Вы без труда можете поверить, что меня ничуть не интересовал попугай, не надо клясться ни землей, ни небом. Мне не терпелось рассказать Капиту о беде, ожидавшей нас, но ослушаться ее отца я не мог, к тому же он страстно любил пернатых. Стены его дома были увешаны клетками птиц всевозможных пород, цветов и размеров. Птицы щебетали одновременно, производя чудовищный шум. Падуа менялся ими с другими любителями, покупал и сам ловил их у себя в саду, расставляя силки. А если попугаи заболевали, он ухаживал за ними, как за людьми.
Глава XVI
ВРЕМЕННЫЙ ЗАМЕСТИТЕЛЬ
Жоан Падуа служил в одном из отделов военного министерства. Зарабатывал он немного, но супруга его экономила деньги, а жизнь была сравнительно дешева. Дом, в котором они жили, двухэтажный, как и наш, только чуть поменьше, Падуа купил на выигрыш по лотерейному билету в десять миллионов рейсов. Когда нашему соседу достался выигрыш, первой мыслью его было купить скаковую лошадь, брильянты для жены, приобрести фамильный склеп, выписать из Европы редкостных птиц и так далее, но жена его, та самая донья Фортуната, которая стояла в дверях и разговаривала с Капиту, — статная, рослая, ясноглазая, как и дочь, — жена посоветовала ему купить дом, а остальные деньги отложить на черный день. Падуа долго колебался, но наконец уступил уговорам моей матери — донья Фортуната прибегла к ее помощи. Не в первый раз мать оказывала соседям услугу, однажды она даже спасла жизнь Падуа. Послушайте, что произошло.

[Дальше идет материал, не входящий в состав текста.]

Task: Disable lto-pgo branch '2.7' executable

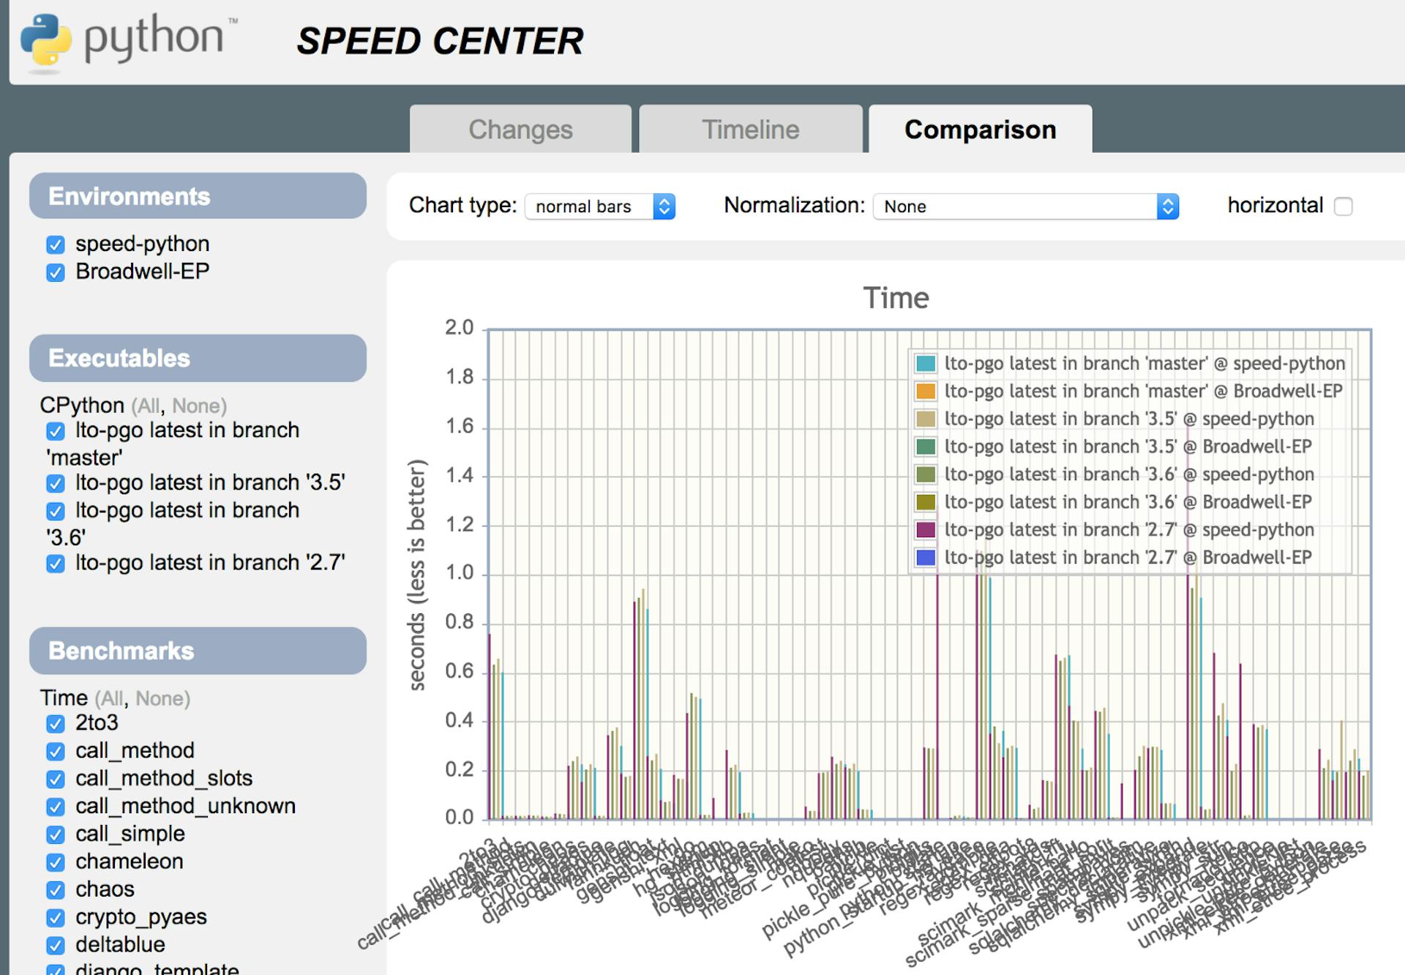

Начальник отделения уехал на Север и оставил Падуа своим заместителем. Новое положение вскружило бедняге голову: это случилось еще до того, как он выиграл десять миллионов. Сосед не удовлетворился тем, что переменил весь уклад жизни, он принялся безрассудно транжирить деньги, дарил жене драгоценности, в праздники устраивал пиршества, начал ходить в театр и даже стал носить лакированные ботинки. Так он прожил около двух лет, воображая, что вечно будет занимать эту должность. Однажды вечером Жоан Падуа явился к нам в совершенно подавленном настроении: вернулся его начальник. Сосед заклинал мою мать позаботиться о несчастных, которых он принужден покинуть: не в силах перенести свалившееся на него бедствие, он решил покончить с собой. Мать старалась его утешить, но Падуа ничего не желал слушать.